• _Problem description_
Copy every item below verbatim, line for line, changing nothing.

- - -

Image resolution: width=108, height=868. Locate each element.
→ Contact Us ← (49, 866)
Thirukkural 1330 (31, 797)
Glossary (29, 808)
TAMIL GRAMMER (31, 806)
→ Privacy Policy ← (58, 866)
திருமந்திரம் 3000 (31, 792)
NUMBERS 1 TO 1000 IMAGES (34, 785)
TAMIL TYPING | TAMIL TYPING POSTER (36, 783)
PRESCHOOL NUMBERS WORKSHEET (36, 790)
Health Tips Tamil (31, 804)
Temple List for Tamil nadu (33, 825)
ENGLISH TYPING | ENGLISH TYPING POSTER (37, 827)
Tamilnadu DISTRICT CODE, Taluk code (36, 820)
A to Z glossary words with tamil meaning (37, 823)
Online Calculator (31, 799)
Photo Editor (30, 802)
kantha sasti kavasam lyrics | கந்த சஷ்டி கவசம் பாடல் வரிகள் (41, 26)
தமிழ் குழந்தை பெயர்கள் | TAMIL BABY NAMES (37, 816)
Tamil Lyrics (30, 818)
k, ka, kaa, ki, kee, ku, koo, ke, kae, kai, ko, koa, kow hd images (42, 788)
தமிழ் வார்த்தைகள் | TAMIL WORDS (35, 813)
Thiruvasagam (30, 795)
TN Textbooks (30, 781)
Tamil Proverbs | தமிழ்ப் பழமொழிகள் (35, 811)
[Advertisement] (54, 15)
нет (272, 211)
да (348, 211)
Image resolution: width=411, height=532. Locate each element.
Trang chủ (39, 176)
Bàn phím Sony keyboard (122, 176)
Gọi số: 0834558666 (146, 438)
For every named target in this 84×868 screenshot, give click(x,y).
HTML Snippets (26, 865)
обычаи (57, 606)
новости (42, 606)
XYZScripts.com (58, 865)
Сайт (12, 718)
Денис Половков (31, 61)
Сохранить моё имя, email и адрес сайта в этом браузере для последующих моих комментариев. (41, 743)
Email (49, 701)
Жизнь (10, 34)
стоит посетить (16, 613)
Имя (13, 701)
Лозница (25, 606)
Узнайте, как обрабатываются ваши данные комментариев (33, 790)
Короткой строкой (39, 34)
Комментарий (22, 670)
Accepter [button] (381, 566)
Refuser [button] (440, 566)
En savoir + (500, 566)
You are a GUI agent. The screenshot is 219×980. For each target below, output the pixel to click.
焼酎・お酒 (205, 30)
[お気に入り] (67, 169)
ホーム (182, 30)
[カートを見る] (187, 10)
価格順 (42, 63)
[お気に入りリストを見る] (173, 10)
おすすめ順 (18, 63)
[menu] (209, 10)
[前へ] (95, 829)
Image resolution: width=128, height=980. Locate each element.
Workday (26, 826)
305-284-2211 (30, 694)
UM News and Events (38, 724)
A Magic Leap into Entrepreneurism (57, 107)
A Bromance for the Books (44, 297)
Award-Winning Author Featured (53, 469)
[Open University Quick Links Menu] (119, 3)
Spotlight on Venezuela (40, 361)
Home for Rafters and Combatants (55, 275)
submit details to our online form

- - -

• _Solution for this task_
Image resolution: width=108, height=868. Locate each element.
→ Contact Us ← (49, 866)
Thirukkural 1330 (31, 797)
Glossary (29, 808)
TAMIL GRAMMER (31, 806)
→ Privacy Policy ← (58, 866)
திருமந்திரம் 3000 (31, 792)
NUMBERS 1 TO 1000 IMAGES (34, 785)
TAMIL TYPING | TAMIL TYPING POSTER (36, 783)
PRESCHOOL NUMBERS WORKSHEET (36, 790)
Health Tips Tamil (31, 804)
Temple List for Tamil nadu (33, 825)
ENGLISH TYPING | ENGLISH TYPING POSTER (37, 827)
Tamilnadu DISTRICT CODE, Taluk code (36, 820)
A to Z glossary words with tamil meaning (37, 823)
Online Calculator (31, 799)
Photo Editor (30, 802)
kantha sasti kavasam lyrics | கந்த சஷ்டி கவசம் பாடல் வரிகள் (41, 26)
தமிழ் குழந்தை பெயர்கள் | TAMIL BABY NAMES (37, 816)
Tamil Lyrics (30, 818)
k, ka, kaa, ki, kee, ku, koo, ke, kae, kai, ko, koa, kow hd images (42, 788)
தமிழ் வார்த்தைகள் | TAMIL WORDS (35, 813)
Thiruvasagam (30, 795)
TN Textbooks (30, 781)
Tamil Proverbs | தமிழ்ப் பழமொழிகள் (35, 811)
[Advertisement] (54, 15)
нет (272, 211)
да (348, 211)
Image resolution: width=411, height=532. Locate each element.
Trang chủ (39, 176)
Bàn phím Sony keyboard (122, 176)
Gọi số: 0834558666 (146, 438)
For every named target in this 84×868 screenshot, give click(x,y).
HTML Snippets (26, 865)
обычаи (57, 606)
новости (42, 606)
XYZScripts.com (58, 865)
Сайт (12, 718)
Денис Половков (31, 61)
Сохранить моё имя, email и адрес сайта в этом браузере для последующих моих комментариев. (41, 743)
Email (49, 701)
Жизнь (10, 34)
стоит посетить (16, 613)
Имя (13, 701)
Лозница (25, 606)
Узнайте, как обрабатываются ваши данные комментариев (33, 790)
Короткой строкой (39, 34)
Комментарий (22, 670)
Accepter [button] (381, 566)
Refuser [button] (440, 566)
En savoir + (500, 566)
You are a GUI agent. The screenshot is 219×980. For each target below, output the pixel to click.
焼酎・お酒 (205, 30)
[お気に入り] (67, 169)
ホーム (182, 30)
[カートを見る] (187, 10)
価格順 (42, 63)
[お気に入りリストを見る] (173, 10)
おすすめ順 (18, 63)
[menu] (209, 10)
[前へ] (95, 829)
Image resolution: width=128, height=980. Locate each element.
Workday (26, 826)
305-284-2211 (30, 694)
UM News and Events (38, 724)
A Magic Leap into Entrepreneurism (57, 107)
A Bromance for the Books (44, 297)
Award-Winning Author Featured (53, 469)
[Open University Quick Links Menu] (119, 3)
Spotlight on Venezuela (40, 361)
Home for Rafters and Combatants (55, 275)
submit details to our online form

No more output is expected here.